Il nesso di causalità tra fatto ed evento dannoso va escluso – secondo la sentenza della Corte Suprema di Cassazione numero 1016 del 15 maggio 1967 – quando da un calcolo di regolarità statistica non emerga che l’attività presuntivamente pericolosa si riveli poi effettivamente tale.

Molte persone che non fumano sviluppano neoplasie; molte persone che fumano non si ammalano!

Da ultimo i giudici supremi – con la sentenza numero 4400 del 2004 – hanno sancito che si ha responsabilità civile soltanto ove il soggetto agente tenga un comportamento integrante la condizione necessaria dell’evento lesivo con elevato grado di credibilità razionale e di probabilità logica.

Il comportamento del produttore e del venditore di sigarette non integra la condizione necessaria dell’insorgenza del cancro nei fumatori; esso dunque non può essere fonte di responsabilità civile!

E tuttavia, cosa non considerata dal Tribunale di Napoli ed invece presa in considerazione dalla Corte Suprema di Cassazione (seconda sezione civile, sentenza numero 9866 del 10 ottobre 1997) – e, da ultimo, dalla Corte d’Appello di Roma (prima sezione civile, sentenza numero 1015 del 07 marzo 2005) – in relazione ai prodotti chimici, il produttore e il distributore sono tenuti a fornire all’utente ogni informazione utile ad evitare conseguenze dannose derivanti dall’utilizzo degli stessi.

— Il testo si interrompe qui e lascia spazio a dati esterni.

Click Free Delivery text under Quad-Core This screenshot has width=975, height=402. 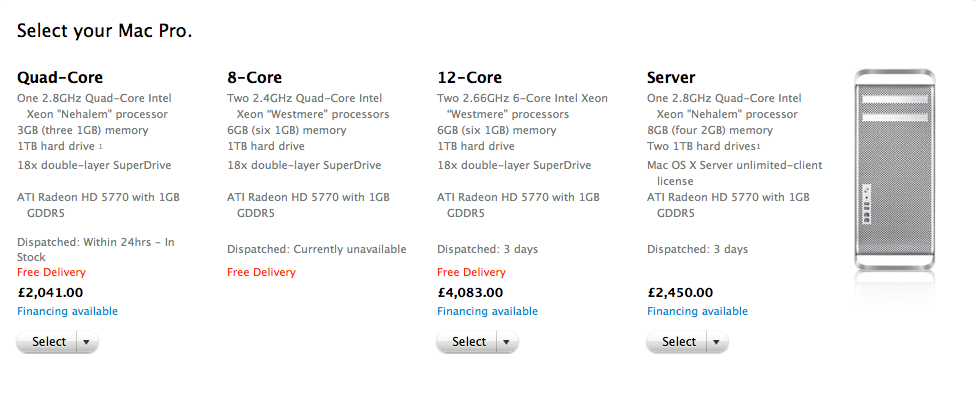pyautogui.click(x=51, y=273)
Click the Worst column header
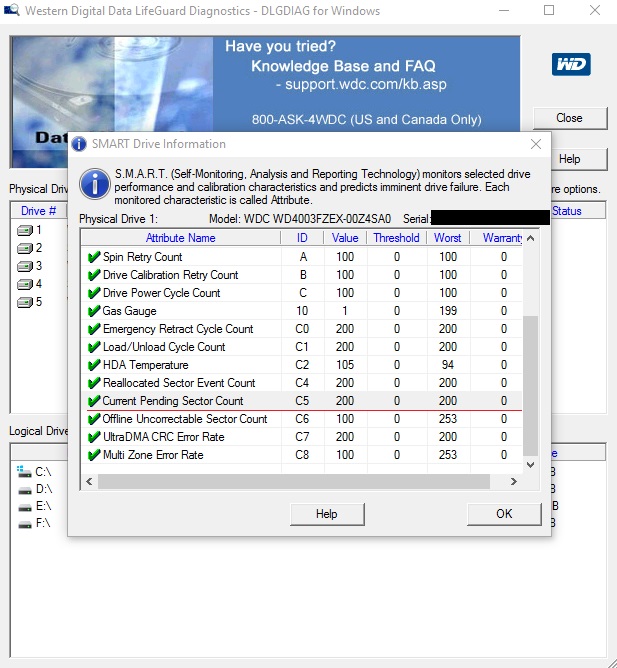The height and width of the screenshot is (668, 617). coord(447,238)
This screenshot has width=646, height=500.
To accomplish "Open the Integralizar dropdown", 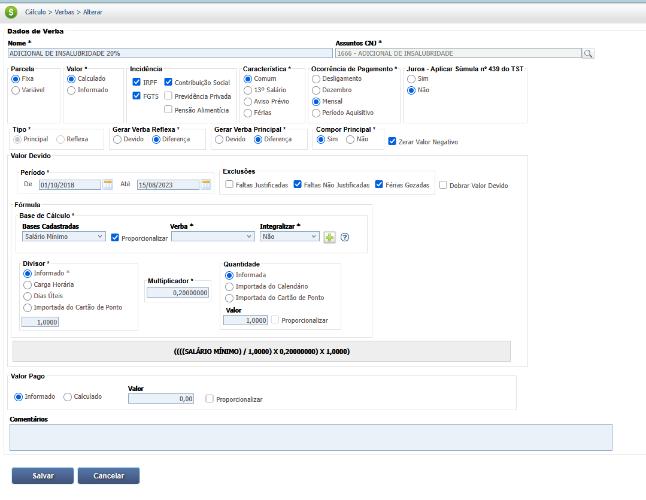I will pos(289,237).
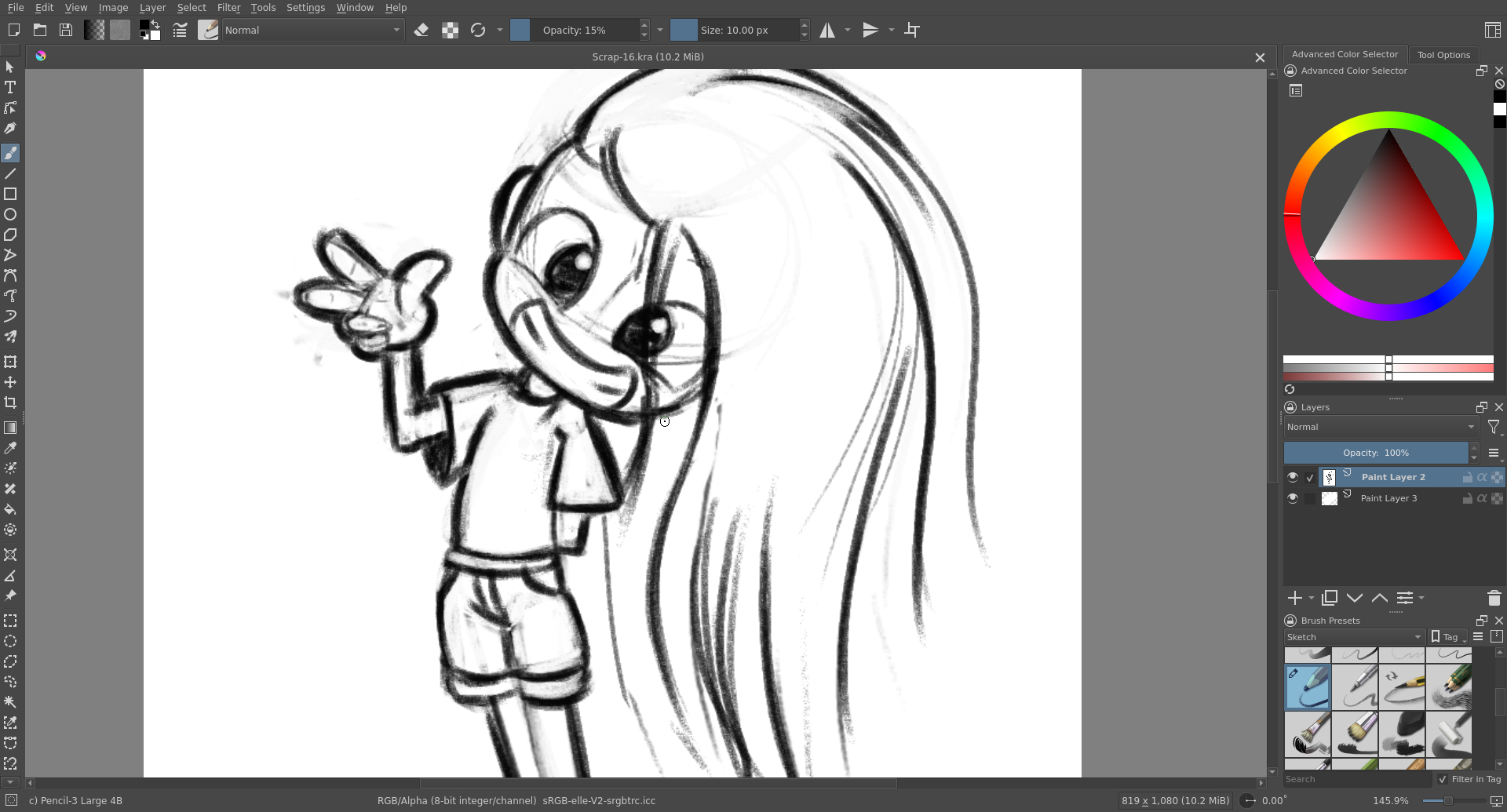This screenshot has width=1507, height=812.
Task: Select the Crop tool in toolbox
Action: click(10, 402)
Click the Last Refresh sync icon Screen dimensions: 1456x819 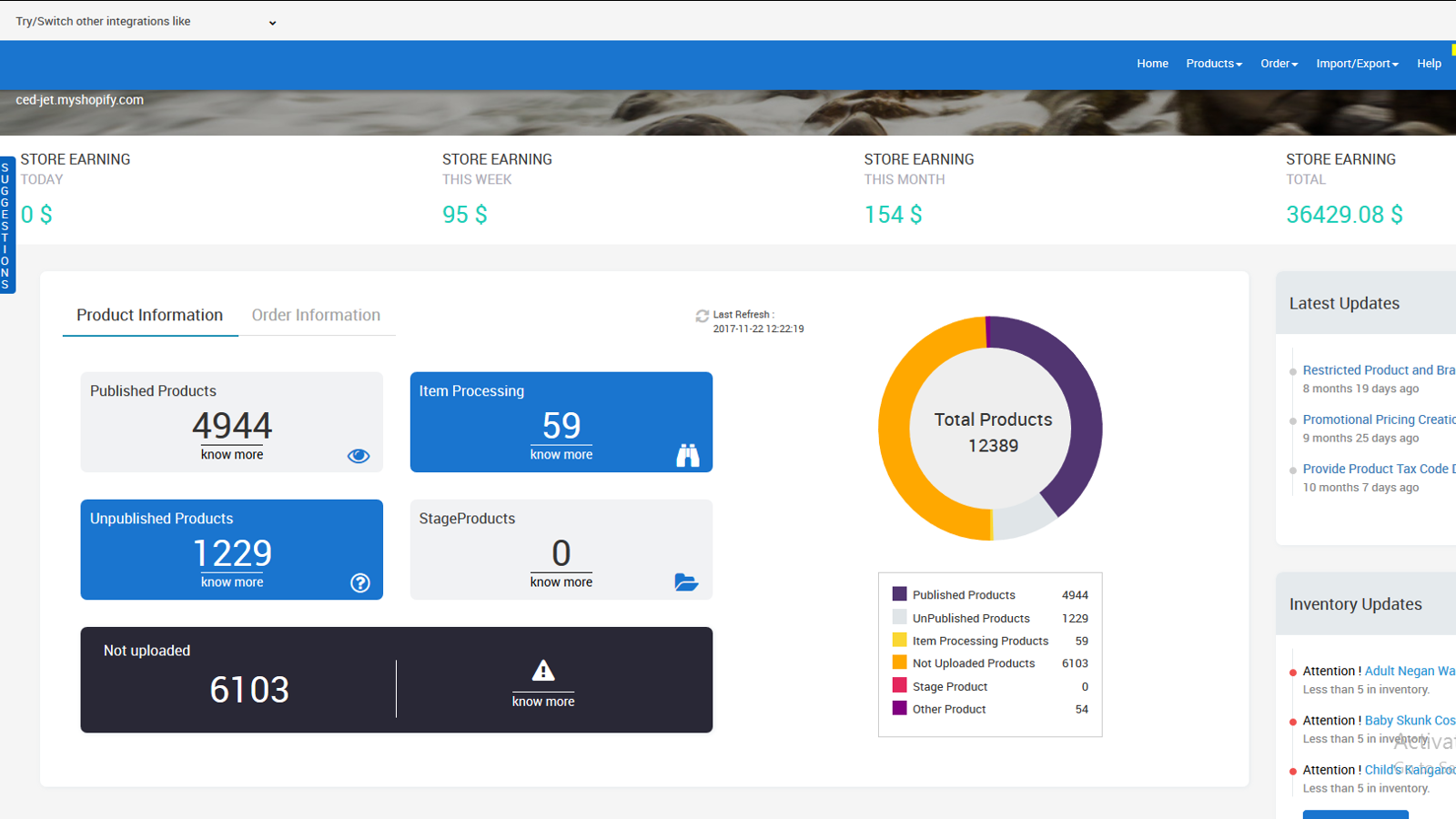702,317
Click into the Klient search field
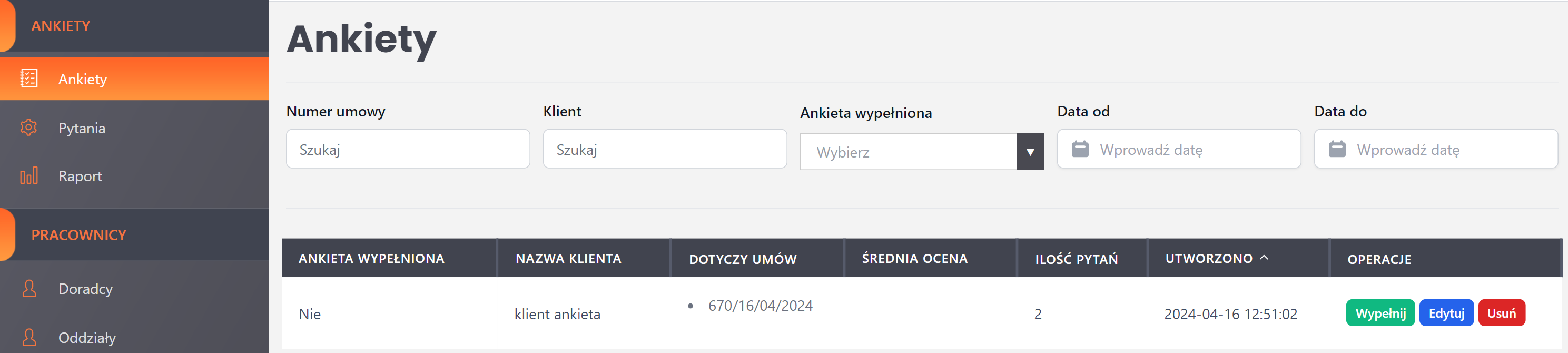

Chi fuma lo fa volontariamente ma non per questo il produttore e il distributore di tabacchi possono sottrarsi all’onere di fornire delucidazioni sulla pericolosità del fumo (principio affermato dalla prima sezione civile della Corte d’Appello di Roma con sentenza numero 1015 del 07 marzo 2005).

Dunque, responsabilità da attività pericolosa connessa all’omessa informazione circa i suoi pericoli: di tal guisa, il Giudicante adito avrebbe potuto accogliere la domanda attorea.

In ordine alla seconda tipologia di responsabilità, l’attore – tuttavia sottraendosi all’onere probatorio richiesto dall’articolo 2697 del Codice Civile – ha attribuito la dipendenza dall’abitudine del fumo al trattamento chimico del tabacco e all’addizione a questo di sostanze in grado di condizionare fino all’annullamento la volontà umana.


4. La posizione del Ministero della Sanità (oggi Ministero della Salute)
Anche nei confronti del Ministero della Sanità (oggi Ministero della Salute), la domanda attorea non ha trovato accoglimento per ragioni di merito.

E’ stato infatti osservato che la commercializzazione dei tabacchi lavorati è scelta non di un singolo dicastero ma dello Stato nell’esercizio delle sue funzioni di indirizzo politico.

Il Ministero, dal canto suo, ha promosso campagne di sensibilizzazione sui danni del fumo e disposto divieti di fumo in determinati ambienti a tutela della salute dei non fumatori.